Work order 1
In the post "My Wayne," what did the writer tell the therapist is still up?
Work order 2
Please summarize the post "My Wayne" in two sentences.

Excerpted text
★ ★ ★ ★

Topic: My Wayne
I haven't been here in a while. I'm still on my med.'s, as long as I am I feel ok. Christmas was hard, and the New Years wasn't as bad. I was with my daughter for Christmas. When I went to my therapist yesterday, I told her that I've still have my tree up. She asked why? I said I guess it's like a semi memorial for Wayne. I have a lot of ornaments of him on the tree. Around it I have pictures of us, pictures of him, and a picture of us and my daughter at her college graduation. There's also flowers, poems in frames, and candles.
I guess it makes me feel close to him, is the reason. In 2 weeks it will be 2 years, the longest two years of my life. I wish it had been me instead of him, then he would have to pick up the millions of pieces, called a life. I'm not happy I don't know if I will ever be. I went to the oncologist Friday to have blood work, a friend of mine was on the other side of the hospital on the in patient oncology unit, I could not go see her. It is hard enough to go into the oncology doctor's office, different doctor, but to go on that floor where we spent four weeks, is impossible for me. She also has the same doctor that Wayne had. I already told my boss that I am taking off on the 17th, she said maybe I need to come to work to get my mind off of what day it is. Of course, this is a person that has both parents, husband, and children. I wish to be so lucky. My last thing hug your love one's, and tell them you love them daily, we know what it's like to go through God to be able to do so.

★ ★ ★ ★

Data section
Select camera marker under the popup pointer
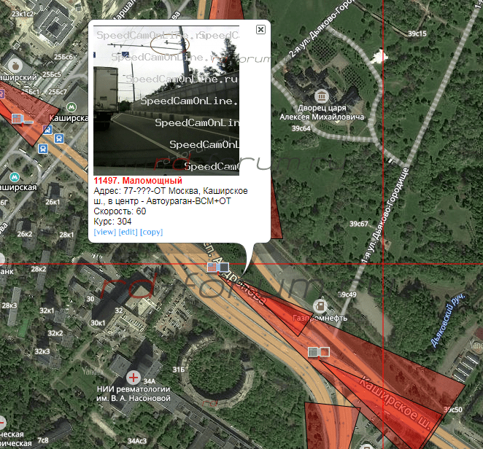Screen dimensions: 483x449 point(218,267)
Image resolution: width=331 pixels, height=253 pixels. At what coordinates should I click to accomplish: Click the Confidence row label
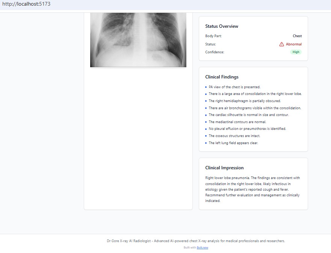click(214, 52)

★ ★ ★ ★

Answer area 1
The Christmas tree, which the writer calls a semi memorial for Wayne.

Answer area 2
With the two-year mark two weeks away, the writer still has the Christmas tree up as a semi memorial for Wayne, surrounded by ornaments of him, pictures, flowers, framed poems and candles. The writer could not visit a friend on the inpatient oncology floor where the writer and Wayne spent four weeks, has told a boss about taking off on the 17th, and urges readers to hug their loved ones and tell them daily that they love them.